• Your objective: In the records, everything from the line containing "Grab the resize handle of the 连接地址 textarea" down to the line containing "Looking at the screenshot, I should pos(569,193).", swap "Character Shading" for "Character Spacing" and give those lines again with nothing else changed.

• Records for the task:
☆ ☆ ☆ ☆ ☆ ☆ ☆

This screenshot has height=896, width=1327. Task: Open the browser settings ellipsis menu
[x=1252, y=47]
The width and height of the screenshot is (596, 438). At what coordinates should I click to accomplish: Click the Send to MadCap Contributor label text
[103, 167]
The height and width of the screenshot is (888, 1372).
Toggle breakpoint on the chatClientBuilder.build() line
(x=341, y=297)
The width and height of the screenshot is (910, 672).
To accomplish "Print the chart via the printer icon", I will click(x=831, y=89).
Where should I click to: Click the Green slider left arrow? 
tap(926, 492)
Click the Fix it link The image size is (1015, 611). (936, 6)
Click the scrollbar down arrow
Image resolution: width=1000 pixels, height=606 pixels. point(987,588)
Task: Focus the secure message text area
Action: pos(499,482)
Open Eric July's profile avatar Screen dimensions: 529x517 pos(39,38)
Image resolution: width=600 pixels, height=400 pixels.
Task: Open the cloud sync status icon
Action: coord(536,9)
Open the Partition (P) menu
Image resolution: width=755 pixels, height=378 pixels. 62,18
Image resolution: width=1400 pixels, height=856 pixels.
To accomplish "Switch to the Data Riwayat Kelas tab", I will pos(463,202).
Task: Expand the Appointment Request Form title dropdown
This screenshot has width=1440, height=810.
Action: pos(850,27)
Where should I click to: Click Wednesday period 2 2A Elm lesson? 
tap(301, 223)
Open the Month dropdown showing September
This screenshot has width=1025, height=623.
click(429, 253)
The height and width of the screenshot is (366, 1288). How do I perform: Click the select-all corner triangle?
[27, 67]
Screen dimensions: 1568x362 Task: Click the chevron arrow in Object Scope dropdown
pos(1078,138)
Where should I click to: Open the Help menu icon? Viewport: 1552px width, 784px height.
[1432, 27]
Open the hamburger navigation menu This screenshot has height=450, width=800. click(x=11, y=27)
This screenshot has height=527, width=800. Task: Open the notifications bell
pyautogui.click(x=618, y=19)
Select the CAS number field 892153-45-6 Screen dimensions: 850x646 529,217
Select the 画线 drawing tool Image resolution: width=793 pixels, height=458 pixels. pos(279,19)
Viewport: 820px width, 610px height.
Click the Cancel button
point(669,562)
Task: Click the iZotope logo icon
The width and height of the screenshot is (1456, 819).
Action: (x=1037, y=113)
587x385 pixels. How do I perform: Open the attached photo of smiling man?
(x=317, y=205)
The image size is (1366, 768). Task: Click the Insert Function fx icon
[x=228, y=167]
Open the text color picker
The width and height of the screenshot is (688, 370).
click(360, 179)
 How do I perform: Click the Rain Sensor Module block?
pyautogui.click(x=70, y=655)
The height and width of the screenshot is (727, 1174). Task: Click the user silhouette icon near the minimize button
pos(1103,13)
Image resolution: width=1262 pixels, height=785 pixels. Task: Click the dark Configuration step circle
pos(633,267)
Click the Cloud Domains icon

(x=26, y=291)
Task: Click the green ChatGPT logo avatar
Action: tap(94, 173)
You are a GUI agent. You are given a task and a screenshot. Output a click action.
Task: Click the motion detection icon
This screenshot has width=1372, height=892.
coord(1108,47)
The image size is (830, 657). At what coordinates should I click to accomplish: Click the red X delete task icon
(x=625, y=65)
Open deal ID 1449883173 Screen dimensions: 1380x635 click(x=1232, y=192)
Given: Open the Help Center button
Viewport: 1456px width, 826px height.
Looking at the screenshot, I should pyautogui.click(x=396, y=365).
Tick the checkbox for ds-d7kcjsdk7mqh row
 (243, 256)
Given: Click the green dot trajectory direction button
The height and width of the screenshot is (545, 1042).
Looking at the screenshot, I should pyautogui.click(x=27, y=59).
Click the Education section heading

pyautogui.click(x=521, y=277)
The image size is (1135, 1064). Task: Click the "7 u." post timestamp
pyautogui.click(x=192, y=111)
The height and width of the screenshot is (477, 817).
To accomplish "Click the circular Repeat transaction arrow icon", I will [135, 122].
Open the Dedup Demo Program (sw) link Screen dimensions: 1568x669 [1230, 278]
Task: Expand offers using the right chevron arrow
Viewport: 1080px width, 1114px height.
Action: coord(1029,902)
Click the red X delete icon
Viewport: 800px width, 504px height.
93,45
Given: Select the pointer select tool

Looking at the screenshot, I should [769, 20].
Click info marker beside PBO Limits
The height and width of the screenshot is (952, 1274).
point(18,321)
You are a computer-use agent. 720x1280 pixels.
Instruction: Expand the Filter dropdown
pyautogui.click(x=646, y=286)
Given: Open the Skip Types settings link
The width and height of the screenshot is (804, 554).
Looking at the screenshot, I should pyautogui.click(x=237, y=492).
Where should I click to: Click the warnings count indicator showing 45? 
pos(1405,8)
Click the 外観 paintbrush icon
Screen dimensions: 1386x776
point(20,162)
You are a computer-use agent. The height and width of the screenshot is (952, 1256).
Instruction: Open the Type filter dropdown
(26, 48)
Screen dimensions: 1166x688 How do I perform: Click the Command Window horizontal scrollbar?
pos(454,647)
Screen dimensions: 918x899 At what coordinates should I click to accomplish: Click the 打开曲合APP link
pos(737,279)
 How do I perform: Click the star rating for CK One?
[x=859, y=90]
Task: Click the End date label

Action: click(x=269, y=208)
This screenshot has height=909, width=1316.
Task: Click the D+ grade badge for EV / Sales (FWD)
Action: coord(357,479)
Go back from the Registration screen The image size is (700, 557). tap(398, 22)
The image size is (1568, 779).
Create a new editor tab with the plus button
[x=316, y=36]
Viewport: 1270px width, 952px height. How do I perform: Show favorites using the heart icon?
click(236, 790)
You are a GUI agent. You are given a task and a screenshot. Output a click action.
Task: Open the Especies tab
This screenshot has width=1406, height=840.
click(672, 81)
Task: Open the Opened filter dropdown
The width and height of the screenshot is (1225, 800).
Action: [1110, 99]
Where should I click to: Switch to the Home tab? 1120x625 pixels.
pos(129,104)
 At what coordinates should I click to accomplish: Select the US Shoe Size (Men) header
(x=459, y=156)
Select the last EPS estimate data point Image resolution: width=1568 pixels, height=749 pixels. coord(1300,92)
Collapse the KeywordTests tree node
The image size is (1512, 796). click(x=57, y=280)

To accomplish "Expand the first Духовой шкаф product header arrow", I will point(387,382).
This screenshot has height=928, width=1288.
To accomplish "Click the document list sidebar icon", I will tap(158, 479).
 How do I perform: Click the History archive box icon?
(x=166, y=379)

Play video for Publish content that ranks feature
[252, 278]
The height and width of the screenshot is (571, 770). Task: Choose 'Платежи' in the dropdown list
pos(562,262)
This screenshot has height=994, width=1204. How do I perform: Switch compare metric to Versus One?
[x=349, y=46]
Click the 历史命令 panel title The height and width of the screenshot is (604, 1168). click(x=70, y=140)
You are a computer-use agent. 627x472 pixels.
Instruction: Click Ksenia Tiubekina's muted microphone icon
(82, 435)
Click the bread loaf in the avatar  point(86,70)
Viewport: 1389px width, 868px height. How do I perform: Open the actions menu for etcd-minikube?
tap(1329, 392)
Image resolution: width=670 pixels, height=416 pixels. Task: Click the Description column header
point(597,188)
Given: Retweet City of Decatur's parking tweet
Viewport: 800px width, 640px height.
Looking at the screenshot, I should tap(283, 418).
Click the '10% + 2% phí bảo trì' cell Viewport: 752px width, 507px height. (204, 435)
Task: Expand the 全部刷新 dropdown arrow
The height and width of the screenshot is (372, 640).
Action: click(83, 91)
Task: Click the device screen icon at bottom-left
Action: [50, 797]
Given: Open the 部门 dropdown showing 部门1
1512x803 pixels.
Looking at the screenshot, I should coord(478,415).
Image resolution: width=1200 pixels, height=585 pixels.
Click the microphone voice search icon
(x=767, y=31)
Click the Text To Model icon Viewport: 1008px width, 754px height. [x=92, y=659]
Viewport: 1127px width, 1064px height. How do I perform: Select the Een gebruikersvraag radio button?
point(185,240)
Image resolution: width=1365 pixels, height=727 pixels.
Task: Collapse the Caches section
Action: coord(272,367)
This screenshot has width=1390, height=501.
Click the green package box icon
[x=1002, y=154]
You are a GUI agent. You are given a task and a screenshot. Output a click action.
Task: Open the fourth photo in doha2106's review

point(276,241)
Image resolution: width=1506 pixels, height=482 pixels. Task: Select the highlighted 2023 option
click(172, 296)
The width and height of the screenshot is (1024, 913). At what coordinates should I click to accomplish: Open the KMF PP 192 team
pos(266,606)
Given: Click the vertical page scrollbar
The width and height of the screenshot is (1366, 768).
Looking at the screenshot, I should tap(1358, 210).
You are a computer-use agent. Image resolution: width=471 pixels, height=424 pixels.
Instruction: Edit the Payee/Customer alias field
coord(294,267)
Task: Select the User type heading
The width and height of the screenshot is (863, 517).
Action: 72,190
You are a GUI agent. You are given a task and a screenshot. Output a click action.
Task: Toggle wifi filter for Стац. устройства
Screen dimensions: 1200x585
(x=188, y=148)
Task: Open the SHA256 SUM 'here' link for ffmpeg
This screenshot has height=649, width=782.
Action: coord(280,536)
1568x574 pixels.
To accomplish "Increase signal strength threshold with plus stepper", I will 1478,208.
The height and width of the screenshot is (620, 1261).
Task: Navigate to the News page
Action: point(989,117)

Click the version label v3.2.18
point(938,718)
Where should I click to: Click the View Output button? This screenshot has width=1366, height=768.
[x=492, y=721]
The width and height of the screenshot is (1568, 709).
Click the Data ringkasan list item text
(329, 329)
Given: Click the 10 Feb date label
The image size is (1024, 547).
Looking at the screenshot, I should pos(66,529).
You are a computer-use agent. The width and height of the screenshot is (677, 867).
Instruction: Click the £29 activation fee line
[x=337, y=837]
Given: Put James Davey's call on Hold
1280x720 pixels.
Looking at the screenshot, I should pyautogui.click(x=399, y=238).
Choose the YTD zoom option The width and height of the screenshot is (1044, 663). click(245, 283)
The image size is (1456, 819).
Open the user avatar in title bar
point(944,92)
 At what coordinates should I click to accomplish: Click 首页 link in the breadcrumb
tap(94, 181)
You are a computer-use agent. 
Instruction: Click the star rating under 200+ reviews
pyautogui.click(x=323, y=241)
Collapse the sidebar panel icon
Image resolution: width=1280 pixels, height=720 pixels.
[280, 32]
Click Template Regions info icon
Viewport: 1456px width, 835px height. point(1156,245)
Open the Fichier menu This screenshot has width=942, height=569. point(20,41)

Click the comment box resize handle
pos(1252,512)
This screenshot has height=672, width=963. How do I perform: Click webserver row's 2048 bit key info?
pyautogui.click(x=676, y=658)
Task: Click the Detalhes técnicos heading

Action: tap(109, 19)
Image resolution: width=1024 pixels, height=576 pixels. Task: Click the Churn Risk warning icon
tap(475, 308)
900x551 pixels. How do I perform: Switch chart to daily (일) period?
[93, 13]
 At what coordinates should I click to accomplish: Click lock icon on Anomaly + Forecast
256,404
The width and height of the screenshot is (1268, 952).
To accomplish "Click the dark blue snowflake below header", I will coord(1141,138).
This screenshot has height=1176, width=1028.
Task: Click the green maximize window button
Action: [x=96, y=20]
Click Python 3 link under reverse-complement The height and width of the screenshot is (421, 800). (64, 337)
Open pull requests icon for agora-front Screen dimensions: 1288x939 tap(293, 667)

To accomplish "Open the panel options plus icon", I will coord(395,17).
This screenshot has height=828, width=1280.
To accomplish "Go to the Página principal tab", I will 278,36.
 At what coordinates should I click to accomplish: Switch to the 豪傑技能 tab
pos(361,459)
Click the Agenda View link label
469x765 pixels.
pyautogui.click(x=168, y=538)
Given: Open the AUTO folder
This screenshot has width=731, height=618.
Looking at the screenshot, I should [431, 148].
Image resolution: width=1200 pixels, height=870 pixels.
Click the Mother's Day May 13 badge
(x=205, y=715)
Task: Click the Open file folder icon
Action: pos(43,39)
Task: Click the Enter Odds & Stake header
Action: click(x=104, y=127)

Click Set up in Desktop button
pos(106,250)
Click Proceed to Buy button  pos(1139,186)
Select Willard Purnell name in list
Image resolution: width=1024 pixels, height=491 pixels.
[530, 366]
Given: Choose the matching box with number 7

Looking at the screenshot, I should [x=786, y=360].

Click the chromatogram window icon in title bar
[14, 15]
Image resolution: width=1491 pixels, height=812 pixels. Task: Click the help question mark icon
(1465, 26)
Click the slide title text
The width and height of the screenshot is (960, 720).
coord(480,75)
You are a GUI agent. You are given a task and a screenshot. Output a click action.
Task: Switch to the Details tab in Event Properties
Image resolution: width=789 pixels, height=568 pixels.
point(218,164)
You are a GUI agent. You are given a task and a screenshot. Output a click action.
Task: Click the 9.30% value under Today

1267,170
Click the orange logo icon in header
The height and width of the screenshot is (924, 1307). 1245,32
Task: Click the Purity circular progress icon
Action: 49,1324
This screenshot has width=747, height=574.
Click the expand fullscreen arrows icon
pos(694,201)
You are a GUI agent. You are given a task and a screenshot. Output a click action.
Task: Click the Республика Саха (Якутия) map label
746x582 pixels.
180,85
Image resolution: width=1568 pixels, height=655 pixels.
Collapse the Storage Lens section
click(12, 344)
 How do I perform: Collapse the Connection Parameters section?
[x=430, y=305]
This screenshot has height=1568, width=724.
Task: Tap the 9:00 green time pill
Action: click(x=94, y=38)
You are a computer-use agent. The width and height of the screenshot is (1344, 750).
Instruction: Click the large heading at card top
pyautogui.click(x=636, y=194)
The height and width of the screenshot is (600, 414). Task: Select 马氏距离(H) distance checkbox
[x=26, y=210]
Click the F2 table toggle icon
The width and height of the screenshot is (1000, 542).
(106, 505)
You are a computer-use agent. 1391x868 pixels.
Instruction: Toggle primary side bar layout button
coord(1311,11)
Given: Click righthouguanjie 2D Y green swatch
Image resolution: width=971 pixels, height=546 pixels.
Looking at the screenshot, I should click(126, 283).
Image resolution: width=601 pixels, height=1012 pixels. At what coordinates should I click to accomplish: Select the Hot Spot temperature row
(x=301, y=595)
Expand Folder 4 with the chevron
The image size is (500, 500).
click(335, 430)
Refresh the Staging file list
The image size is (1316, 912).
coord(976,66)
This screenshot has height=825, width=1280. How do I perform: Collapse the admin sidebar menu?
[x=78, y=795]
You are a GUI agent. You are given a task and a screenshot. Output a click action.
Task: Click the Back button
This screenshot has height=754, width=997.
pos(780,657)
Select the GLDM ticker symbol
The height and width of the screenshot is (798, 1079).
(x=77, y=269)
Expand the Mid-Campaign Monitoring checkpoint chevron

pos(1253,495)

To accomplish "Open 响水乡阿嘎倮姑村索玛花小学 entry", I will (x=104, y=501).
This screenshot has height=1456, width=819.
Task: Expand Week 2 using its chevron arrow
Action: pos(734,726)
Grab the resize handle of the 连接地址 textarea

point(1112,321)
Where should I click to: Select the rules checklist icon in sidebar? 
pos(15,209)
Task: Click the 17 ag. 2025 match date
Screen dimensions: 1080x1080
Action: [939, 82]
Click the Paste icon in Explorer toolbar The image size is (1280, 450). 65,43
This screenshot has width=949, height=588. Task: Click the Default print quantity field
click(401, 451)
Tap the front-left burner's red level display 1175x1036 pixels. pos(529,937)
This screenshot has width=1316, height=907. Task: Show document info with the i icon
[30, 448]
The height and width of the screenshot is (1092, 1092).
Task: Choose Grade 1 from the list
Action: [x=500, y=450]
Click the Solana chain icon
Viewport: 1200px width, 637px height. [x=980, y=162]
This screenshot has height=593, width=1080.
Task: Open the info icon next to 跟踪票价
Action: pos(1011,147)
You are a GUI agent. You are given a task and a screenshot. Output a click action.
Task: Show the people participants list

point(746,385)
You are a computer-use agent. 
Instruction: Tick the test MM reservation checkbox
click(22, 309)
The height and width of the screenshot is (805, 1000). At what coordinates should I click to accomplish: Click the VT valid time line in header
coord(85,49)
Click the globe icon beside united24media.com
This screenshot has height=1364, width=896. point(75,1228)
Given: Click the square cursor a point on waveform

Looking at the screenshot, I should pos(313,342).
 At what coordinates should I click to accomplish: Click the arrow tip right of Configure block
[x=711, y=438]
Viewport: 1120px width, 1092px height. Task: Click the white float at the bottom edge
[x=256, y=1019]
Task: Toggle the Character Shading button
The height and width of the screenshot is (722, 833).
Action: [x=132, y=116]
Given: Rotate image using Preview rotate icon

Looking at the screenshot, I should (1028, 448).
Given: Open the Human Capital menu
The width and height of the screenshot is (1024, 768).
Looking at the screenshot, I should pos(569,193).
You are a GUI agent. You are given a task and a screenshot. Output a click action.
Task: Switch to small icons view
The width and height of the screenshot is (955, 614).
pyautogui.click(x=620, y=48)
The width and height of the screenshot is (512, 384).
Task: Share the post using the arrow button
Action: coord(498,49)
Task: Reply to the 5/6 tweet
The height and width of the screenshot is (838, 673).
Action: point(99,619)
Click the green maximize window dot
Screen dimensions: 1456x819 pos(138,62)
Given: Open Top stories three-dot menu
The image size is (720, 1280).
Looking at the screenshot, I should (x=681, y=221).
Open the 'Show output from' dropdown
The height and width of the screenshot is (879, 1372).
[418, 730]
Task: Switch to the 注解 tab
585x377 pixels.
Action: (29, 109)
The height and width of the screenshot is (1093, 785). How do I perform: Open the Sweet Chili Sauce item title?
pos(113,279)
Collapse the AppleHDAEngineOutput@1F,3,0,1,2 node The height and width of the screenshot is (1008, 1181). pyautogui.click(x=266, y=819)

☆ ☆ ☆ ☆ ☆ ☆ ☆

• Problem solution:
Grab the resize handle of the 连接地址 textarea

point(1112,321)
Where should I click to: Select the rules checklist icon in sidebar? 
pos(15,209)
Task: Click the 17 ag. 2025 match date
Screen dimensions: 1080x1080
Action: [939, 82]
Click the Paste icon in Explorer toolbar The image size is (1280, 450). 65,43
This screenshot has width=949, height=588. Task: Click the Default print quantity field
click(401, 451)
Tap the front-left burner's red level display 1175x1036 pixels. pos(529,937)
This screenshot has width=1316, height=907. Task: Show document info with the i icon
[30, 448]
The height and width of the screenshot is (1092, 1092).
Task: Choose Grade 1 from the list
Action: [x=500, y=450]
Click the Solana chain icon
Viewport: 1200px width, 637px height. [x=980, y=162]
This screenshot has height=593, width=1080.
Task: Open the info icon next to 跟踪票价
Action: pos(1011,147)
You are a GUI agent. You are given a task and a screenshot. Output a click action.
Task: Show the people participants list

point(746,385)
You are a computer-use agent. 
Instruction: Tick the test MM reservation checkbox
click(22, 309)
The height and width of the screenshot is (805, 1000). At what coordinates should I click to accomplish: Click the VT valid time line in header
coord(85,49)
Click the globe icon beside united24media.com
This screenshot has height=1364, width=896. point(75,1228)
Given: Click the square cursor a point on waveform

Looking at the screenshot, I should pos(313,342).
 At what coordinates should I click to accomplish: Click the arrow tip right of Configure block
[x=711, y=438]
Viewport: 1120px width, 1092px height. Task: Click the white float at the bottom edge
[x=256, y=1019]
Task: Toggle the Character Spacing button
The height and width of the screenshot is (722, 833).
Action: [x=132, y=116]
Given: Rotate image using Preview rotate icon

Looking at the screenshot, I should (1028, 448).
Given: Open the Human Capital menu
The width and height of the screenshot is (1024, 768).
Looking at the screenshot, I should pos(569,193).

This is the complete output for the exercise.